Cluster agent in endless crash loop

Hi,

any idea how to investigate the root cause of the following error?
It’s a user cluster registered as “Custom” RKE cluster in Rancher HA 2.3.5
Nodes are created externally, no provider like AWS etc. used.

After this message nothing else follows and the cluster agent crashes.

Setup:

Rancher HA Cluster: v2.3.5
Nginx as external loadbalancer (in same network)
User cluster: rancher/rancher-agent:v2.3.5
Both Kubernetes v1.16.6-rancher1-2
Everything in same network

Any help appreciated.

Kind regards,
Michael

Installed the user cluster again, without to change the cidrs… now all pods in 10.42.0.0/16 subnet and services in 10.43.0.0/16…
The error remains same with different IP:

level=fatal msg=“Get https://10.43.0.1:443/apis/apiextensions.k8s.io/v1beta1/customresourcedefinitions: dial tcp 10.43.0.1:443: i/o timeout”

Did the DNS checks from here: https://rancher.com/docs/rancher/v2.x/en/troubleshooting/dns/
There are no errors in coredns, upstream dns is reachable too from all nodes (in this example only one control and one worker)

cattle-node-agents work fine.
Can’t find the reason. :grimacing:

OK, replaced Weave CNI trough Canal and it works… but I would prefer Weave because of encryption.

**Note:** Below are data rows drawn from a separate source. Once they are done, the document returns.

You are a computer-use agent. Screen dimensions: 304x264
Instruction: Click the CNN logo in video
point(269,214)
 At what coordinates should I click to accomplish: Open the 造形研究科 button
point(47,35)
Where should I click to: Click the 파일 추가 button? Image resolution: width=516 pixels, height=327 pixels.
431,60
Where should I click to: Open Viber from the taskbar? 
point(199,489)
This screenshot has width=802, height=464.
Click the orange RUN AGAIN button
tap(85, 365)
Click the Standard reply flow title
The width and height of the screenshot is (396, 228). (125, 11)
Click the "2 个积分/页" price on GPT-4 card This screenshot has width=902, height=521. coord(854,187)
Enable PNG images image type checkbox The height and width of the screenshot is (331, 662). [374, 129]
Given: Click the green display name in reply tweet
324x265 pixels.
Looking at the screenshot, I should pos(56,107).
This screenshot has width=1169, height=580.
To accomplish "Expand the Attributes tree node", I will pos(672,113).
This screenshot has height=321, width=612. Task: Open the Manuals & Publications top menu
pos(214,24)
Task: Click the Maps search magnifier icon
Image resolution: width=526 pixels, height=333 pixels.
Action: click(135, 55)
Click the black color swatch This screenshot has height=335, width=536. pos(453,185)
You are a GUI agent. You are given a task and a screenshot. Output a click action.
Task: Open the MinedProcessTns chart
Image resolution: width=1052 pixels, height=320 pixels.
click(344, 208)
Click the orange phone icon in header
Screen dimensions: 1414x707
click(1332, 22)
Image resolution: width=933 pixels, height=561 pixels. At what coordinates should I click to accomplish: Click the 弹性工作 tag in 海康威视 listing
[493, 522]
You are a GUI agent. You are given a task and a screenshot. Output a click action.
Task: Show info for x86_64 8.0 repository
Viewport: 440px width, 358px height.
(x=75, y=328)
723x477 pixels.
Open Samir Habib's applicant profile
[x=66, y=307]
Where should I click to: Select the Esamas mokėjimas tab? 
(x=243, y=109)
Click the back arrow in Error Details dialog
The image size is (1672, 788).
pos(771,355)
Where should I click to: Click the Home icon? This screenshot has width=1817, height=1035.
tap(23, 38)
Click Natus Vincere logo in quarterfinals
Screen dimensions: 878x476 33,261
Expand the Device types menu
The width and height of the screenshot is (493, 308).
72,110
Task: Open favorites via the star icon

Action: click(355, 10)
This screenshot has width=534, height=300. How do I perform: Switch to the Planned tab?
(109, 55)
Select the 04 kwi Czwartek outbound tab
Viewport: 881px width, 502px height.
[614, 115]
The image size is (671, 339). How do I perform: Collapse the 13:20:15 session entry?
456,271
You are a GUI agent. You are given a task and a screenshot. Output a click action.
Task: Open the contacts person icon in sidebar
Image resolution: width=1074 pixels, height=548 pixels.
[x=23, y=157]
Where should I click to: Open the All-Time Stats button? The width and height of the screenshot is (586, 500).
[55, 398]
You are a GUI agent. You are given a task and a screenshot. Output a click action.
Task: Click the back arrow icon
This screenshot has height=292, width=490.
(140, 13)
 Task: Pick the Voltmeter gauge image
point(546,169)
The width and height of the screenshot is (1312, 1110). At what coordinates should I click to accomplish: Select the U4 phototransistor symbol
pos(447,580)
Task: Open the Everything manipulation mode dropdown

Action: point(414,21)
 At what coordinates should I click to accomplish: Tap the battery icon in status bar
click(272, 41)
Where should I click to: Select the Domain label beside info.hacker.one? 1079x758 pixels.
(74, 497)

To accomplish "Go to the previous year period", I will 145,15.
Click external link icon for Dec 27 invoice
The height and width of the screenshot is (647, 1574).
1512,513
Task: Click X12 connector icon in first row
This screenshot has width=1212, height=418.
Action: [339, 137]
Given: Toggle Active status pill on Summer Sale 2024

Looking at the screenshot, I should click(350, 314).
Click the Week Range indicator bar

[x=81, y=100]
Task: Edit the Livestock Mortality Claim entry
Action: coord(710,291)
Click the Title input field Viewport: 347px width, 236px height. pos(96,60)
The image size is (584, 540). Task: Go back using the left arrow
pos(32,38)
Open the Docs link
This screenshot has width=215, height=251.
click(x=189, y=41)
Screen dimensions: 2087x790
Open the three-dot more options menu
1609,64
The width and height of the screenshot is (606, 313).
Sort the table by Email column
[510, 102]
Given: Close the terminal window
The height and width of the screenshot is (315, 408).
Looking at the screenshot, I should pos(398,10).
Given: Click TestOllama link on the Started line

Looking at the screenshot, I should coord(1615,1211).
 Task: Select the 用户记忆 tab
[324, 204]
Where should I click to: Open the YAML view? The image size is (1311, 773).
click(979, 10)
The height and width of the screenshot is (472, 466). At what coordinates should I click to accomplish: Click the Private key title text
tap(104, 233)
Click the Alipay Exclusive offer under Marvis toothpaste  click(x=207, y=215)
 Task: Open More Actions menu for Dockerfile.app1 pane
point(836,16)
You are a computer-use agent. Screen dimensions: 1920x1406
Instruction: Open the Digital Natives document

This failes as mentioned above

network:
    options:
      flannel_backend_type: vxlan
      plugin: weave
        weave_network_provider:
          password: ...

Canal works directly

network:
    options:
      flannel_backend_type: vxlan
      plugin: canal

Its a very basic setup with one control plane and one worker to evaluate the whole automated setup.
(https://rancher.com/docs/rke/latest/en/config-options/add-ons/network-plugins/)

Kind regards,
Michael